ASSIGNMENT: Print out the entries that follow exactly, missing none.

RECORDS FOR THE TASK:
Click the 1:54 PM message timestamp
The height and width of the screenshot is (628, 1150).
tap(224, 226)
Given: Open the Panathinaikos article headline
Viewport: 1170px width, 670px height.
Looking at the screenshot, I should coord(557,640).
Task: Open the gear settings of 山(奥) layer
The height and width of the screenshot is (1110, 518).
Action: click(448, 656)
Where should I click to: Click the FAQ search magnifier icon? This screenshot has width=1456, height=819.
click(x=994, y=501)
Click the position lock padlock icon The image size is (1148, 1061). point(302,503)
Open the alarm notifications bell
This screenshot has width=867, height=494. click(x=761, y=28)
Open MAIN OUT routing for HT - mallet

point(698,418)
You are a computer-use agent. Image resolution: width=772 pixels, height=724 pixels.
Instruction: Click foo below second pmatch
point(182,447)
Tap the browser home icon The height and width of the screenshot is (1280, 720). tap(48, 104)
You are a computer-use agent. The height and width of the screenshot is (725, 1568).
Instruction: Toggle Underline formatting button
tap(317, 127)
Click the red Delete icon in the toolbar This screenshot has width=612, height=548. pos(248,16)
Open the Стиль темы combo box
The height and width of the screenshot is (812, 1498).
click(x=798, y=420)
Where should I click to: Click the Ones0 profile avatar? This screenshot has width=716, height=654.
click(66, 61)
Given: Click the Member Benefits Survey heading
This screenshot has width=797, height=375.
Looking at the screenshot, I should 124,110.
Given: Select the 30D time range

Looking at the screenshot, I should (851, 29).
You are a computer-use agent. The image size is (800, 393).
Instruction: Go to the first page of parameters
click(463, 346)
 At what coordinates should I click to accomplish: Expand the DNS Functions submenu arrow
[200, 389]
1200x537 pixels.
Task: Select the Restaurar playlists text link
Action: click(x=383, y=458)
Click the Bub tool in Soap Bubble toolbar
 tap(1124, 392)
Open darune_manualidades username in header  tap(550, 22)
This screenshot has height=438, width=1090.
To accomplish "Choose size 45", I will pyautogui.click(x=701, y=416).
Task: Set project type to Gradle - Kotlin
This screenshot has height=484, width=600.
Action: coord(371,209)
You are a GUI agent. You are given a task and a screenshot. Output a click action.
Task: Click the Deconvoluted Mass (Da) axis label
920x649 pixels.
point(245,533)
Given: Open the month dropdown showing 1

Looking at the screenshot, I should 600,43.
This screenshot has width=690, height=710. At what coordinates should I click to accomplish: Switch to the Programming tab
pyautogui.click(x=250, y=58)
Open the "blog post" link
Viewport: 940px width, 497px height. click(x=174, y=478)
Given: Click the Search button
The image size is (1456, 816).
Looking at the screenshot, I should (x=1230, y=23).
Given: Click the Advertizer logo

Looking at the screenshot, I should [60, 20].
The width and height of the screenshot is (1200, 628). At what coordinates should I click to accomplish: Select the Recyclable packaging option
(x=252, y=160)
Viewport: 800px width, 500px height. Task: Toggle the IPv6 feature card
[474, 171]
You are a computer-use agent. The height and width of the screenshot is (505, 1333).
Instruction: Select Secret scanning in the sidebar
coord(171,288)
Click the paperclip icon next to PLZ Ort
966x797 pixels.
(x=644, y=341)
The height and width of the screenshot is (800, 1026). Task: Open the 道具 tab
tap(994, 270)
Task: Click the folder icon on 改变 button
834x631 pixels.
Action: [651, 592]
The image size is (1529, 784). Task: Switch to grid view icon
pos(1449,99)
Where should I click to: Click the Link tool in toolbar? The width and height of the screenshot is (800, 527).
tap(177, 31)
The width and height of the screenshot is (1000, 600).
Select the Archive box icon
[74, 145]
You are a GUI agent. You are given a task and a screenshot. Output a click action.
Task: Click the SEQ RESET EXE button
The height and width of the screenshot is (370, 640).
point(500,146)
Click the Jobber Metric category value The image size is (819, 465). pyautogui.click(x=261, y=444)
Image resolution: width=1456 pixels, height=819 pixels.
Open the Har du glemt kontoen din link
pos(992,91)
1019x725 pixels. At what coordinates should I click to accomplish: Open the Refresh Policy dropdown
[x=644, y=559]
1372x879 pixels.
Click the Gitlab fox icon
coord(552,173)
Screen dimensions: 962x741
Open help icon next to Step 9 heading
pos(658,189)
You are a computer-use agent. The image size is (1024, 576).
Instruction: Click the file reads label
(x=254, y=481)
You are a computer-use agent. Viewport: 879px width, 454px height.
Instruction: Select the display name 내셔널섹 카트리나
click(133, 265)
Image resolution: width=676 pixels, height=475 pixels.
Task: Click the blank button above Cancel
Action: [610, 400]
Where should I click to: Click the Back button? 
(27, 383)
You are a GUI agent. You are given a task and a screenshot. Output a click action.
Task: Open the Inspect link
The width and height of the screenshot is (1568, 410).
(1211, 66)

ANSWER SECTION:
Click the 1:54 PM message timestamp
The height and width of the screenshot is (628, 1150).
tap(224, 226)
Given: Open the Panathinaikos article headline
Viewport: 1170px width, 670px height.
Looking at the screenshot, I should coord(557,640).
Task: Open the gear settings of 山(奥) layer
The height and width of the screenshot is (1110, 518).
Action: click(448, 656)
Where should I click to: Click the FAQ search magnifier icon? This screenshot has width=1456, height=819.
click(x=994, y=501)
Click the position lock padlock icon The image size is (1148, 1061). point(302,503)
Open the alarm notifications bell
This screenshot has width=867, height=494. click(x=761, y=28)
Open MAIN OUT routing for HT - mallet

point(698,418)
You are a computer-use agent. Image resolution: width=772 pixels, height=724 pixels.
Instruction: Click foo below second pmatch
point(182,447)
Tap the browser home icon The height and width of the screenshot is (1280, 720). tap(48, 104)
You are a computer-use agent. The height and width of the screenshot is (725, 1568).
Instruction: Toggle Underline formatting button
tap(317, 127)
Click the red Delete icon in the toolbar This screenshot has width=612, height=548. pos(248,16)
Open the Стиль темы combo box
The height and width of the screenshot is (812, 1498).
click(x=798, y=420)
Where should I click to: Click the Ones0 profile avatar? This screenshot has width=716, height=654.
click(66, 61)
Given: Click the Member Benefits Survey heading
This screenshot has width=797, height=375.
Looking at the screenshot, I should 124,110.
Given: Select the 30D time range

Looking at the screenshot, I should (851, 29).
You are a computer-use agent. The image size is (800, 393).
Instruction: Go to the first page of parameters
click(463, 346)
 At what coordinates should I click to accomplish: Expand the DNS Functions submenu arrow
[200, 389]
1200x537 pixels.
Task: Select the Restaurar playlists text link
Action: click(x=383, y=458)
Click the Bub tool in Soap Bubble toolbar
 tap(1124, 392)
Open darune_manualidades username in header  tap(550, 22)
This screenshot has height=438, width=1090.
To accomplish "Choose size 45", I will pyautogui.click(x=701, y=416).
Task: Set project type to Gradle - Kotlin
This screenshot has height=484, width=600.
Action: coord(371,209)
You are a GUI agent. You are given a task and a screenshot. Output a click action.
Task: Click the Deconvoluted Mass (Da) axis label
920x649 pixels.
point(245,533)
Given: Open the month dropdown showing 1

Looking at the screenshot, I should 600,43.
This screenshot has width=690, height=710. At what coordinates should I click to accomplish: Switch to the Programming tab
pyautogui.click(x=250, y=58)
Open the "blog post" link
Viewport: 940px width, 497px height. click(x=174, y=478)
Given: Click the Search button
The image size is (1456, 816).
Looking at the screenshot, I should (x=1230, y=23).
Given: Click the Advertizer logo

Looking at the screenshot, I should [60, 20].
The width and height of the screenshot is (1200, 628). At what coordinates should I click to accomplish: Select the Recyclable packaging option
(x=252, y=160)
Viewport: 800px width, 500px height. Task: Toggle the IPv6 feature card
[474, 171]
You are a computer-use agent. The height and width of the screenshot is (505, 1333).
Instruction: Select Secret scanning in the sidebar
coord(171,288)
Click the paperclip icon next to PLZ Ort
966x797 pixels.
(x=644, y=341)
The height and width of the screenshot is (800, 1026). Task: Open the 道具 tab
tap(994, 270)
Task: Click the folder icon on 改变 button
834x631 pixels.
Action: [651, 592]
The image size is (1529, 784). Task: Switch to grid view icon
pos(1449,99)
Where should I click to: Click the Link tool in toolbar? The width and height of the screenshot is (800, 527).
tap(177, 31)
The width and height of the screenshot is (1000, 600).
Select the Archive box icon
[74, 145]
You are a GUI agent. You are given a task and a screenshot. Output a click action.
Task: Click the SEQ RESET EXE button
The height and width of the screenshot is (370, 640).
point(500,146)
Click the Jobber Metric category value The image size is (819, 465). pyautogui.click(x=261, y=444)
Image resolution: width=1456 pixels, height=819 pixels.
Open the Har du glemt kontoen din link
pos(992,91)
1019x725 pixels. At what coordinates should I click to accomplish: Open the Refresh Policy dropdown
[x=644, y=559]
1372x879 pixels.
Click the Gitlab fox icon
coord(552,173)
Screen dimensions: 962x741
Open help icon next to Step 9 heading
pos(658,189)
You are a computer-use agent. The image size is (1024, 576).
Instruction: Click the file reads label
(x=254, y=481)
You are a computer-use agent. Viewport: 879px width, 454px height.
Instruction: Select the display name 내셔널섹 카트리나
click(133, 265)
Image resolution: width=676 pixels, height=475 pixels.
Task: Click the blank button above Cancel
Action: [610, 400]
Where should I click to: Click the Back button? 
(27, 383)
You are a GUI agent. You are given a task and a screenshot. Output a click action.
Task: Open the Inspect link
The width and height of the screenshot is (1568, 410).
(1211, 66)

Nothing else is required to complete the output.